Des arrangeurs… informaticiens
A Oran, au début des années 90, les arrangeurs qui évoluaient dans la sphère de la musique Raï se comptaient sur les doigts d’une seule main. Aujourd’hui, et grâce surtout à l’apport technologique, on en compte au moins une quinzaine qui jouissent désormais d’une notoriété avérée. Très jeunes, certains sont encore étudiants à l’université. Mais leur point commun, "c’est qu’ils sont tous très passionnés et se sont, très tôt, intéressés à ce domaine", témoigne Houari Selmani. "Pour exceller dans ce domaine, il n’est pas indispensable d’être musicien. Il faut surtout avoir une très bonne oreille, c'est-à-dire être un vrai mélomane, mais aussi maitriser la manipulation de ces nouveaux logiciels", ajoute-t-il. Ces arrangeurs travaillent généralement chez eux à la maison avant de ramener le produit brut en studio où il est mixé par d’autres professionnels jouissant de compétences et d’expériences musicales plus avérées.
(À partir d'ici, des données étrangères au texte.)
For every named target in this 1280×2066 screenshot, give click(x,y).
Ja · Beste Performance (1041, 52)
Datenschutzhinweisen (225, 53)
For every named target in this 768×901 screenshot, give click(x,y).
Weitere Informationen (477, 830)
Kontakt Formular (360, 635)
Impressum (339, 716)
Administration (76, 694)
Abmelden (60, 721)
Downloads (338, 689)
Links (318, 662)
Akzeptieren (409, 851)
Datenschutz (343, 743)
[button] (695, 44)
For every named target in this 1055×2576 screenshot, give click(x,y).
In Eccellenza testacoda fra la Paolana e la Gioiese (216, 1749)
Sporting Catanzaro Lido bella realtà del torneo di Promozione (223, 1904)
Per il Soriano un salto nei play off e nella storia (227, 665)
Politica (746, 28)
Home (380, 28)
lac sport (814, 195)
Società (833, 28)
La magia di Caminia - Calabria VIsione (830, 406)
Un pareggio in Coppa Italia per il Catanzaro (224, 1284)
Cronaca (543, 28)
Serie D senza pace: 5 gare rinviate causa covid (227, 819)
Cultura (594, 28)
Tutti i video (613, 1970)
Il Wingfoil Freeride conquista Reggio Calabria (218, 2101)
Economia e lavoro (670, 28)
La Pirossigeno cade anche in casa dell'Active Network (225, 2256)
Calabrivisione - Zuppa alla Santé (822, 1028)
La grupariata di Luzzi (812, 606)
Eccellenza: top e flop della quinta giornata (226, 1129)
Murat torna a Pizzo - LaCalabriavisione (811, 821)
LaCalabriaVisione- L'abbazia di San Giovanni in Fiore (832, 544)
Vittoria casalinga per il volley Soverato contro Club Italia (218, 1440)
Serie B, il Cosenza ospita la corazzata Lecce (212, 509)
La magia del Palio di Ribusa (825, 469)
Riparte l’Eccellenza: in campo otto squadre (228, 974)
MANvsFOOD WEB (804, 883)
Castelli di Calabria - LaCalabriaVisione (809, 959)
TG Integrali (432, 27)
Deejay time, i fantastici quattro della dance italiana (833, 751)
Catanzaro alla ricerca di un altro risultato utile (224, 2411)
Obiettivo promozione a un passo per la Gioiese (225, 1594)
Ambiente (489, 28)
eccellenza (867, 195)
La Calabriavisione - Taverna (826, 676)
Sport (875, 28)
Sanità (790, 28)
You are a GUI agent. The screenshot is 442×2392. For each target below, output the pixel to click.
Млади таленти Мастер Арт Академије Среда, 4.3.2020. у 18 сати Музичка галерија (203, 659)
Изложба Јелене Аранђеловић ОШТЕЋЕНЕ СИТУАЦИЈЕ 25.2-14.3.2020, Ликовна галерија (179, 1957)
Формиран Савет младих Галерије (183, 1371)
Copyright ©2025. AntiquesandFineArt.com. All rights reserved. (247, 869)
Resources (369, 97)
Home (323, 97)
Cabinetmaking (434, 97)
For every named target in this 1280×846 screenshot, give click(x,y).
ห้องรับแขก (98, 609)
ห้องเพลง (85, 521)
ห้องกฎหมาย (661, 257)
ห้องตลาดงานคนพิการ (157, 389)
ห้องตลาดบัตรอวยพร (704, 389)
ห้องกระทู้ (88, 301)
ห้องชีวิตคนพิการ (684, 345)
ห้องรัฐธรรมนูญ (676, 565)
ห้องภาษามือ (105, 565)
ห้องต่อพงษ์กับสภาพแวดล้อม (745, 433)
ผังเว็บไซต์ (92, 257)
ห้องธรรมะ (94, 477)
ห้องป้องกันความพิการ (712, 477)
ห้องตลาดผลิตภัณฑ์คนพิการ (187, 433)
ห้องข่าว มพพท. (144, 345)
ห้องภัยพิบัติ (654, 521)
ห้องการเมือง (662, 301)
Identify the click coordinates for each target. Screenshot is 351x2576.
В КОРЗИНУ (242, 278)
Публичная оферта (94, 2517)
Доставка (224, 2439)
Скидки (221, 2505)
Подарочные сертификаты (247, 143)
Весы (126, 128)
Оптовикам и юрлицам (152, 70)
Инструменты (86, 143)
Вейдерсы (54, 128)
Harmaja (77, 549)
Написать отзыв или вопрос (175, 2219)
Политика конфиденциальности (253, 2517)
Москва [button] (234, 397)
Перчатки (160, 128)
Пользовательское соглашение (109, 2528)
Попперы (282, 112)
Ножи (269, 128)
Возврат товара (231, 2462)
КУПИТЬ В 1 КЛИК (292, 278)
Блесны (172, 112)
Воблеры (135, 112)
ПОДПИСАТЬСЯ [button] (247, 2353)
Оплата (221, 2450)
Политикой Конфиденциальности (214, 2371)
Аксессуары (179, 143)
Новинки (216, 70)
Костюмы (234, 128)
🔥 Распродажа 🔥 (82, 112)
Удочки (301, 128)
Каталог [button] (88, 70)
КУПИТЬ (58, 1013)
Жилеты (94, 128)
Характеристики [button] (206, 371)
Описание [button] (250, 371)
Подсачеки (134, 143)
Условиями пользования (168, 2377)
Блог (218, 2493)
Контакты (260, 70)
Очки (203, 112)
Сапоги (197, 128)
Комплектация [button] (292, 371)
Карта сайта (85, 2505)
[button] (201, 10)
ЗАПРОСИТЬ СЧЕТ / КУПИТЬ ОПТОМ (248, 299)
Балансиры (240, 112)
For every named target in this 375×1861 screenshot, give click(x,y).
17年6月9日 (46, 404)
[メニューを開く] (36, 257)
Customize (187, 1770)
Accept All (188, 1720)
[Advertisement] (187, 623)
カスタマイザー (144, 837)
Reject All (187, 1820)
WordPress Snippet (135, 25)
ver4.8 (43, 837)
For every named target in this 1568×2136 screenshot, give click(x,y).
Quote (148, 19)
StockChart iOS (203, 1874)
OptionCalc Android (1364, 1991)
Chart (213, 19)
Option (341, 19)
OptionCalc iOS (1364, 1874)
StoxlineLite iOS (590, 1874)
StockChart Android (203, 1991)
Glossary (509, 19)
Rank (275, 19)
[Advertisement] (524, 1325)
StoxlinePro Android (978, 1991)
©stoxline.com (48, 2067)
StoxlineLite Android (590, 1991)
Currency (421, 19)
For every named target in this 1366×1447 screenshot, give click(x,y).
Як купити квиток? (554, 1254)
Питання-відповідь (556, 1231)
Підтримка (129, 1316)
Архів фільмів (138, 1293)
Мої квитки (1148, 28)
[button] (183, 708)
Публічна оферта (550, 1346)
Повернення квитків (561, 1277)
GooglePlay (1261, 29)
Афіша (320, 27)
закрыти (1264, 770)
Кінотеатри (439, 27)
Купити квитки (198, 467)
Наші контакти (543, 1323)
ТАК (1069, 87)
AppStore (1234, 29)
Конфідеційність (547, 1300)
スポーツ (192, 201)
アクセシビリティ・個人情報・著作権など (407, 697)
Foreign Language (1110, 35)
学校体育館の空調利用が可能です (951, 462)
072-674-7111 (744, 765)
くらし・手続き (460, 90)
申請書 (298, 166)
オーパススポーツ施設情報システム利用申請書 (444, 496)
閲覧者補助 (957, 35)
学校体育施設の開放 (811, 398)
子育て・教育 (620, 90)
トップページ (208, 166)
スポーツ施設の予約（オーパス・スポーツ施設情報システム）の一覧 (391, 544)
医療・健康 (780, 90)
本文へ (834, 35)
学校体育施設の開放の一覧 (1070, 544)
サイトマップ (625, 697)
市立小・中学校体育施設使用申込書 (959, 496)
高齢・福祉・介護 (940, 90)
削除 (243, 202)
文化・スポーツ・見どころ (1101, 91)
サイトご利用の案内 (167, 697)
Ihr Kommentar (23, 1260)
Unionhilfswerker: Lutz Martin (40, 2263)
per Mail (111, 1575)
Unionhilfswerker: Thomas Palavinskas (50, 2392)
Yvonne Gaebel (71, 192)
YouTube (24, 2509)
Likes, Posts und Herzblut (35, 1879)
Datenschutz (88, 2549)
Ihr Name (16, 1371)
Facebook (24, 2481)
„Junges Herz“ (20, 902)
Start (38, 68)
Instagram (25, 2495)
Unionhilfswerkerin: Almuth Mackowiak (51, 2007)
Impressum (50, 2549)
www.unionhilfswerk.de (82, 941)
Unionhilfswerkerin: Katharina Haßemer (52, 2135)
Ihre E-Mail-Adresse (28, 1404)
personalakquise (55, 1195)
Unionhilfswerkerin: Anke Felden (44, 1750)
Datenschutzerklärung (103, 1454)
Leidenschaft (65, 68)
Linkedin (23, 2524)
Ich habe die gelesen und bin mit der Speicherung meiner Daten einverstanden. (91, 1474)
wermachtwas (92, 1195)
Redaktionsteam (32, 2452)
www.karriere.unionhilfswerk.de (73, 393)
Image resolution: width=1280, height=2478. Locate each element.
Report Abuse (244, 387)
Cette nouvelle génération d’arrangeurs vient essentiellement du milieu des informaticiens. Leurs connaissances en matière d’arrangement musical, ils les ont acquises sur le tas. Ce sont de parfaits autodidactes qui partagent en plus de la passion de l’informatique celle de la culture musicale très variée. Dans le milieu du raï à Oran, on estime que si cette musique s’exporte aussi bien aujourd’hui, c’est bien grâce à l’album "Kutché" de Cheb Khaled, sorti en 1988, et réalisé par un musicien virtuose de l’époque, Safi Boutella. Si ce dernier a réussit ce pari, c’est bien grâce aux sonorités qu’il a su apporter dans cet album. Des sonorités qui dénotent de la richesse de ses influences musicales. Avec cette nouvelles génération d’arrangeurs, on est peut être en train d’assister aux prémices d’une nouvelle évolution d’une musique Raï, qui a de tout temps su s’adapter, sans complexes, aux attentes de son public en allant chercher les clés de sol, de fa et d’ut aux fins fonds de l’univers numérique.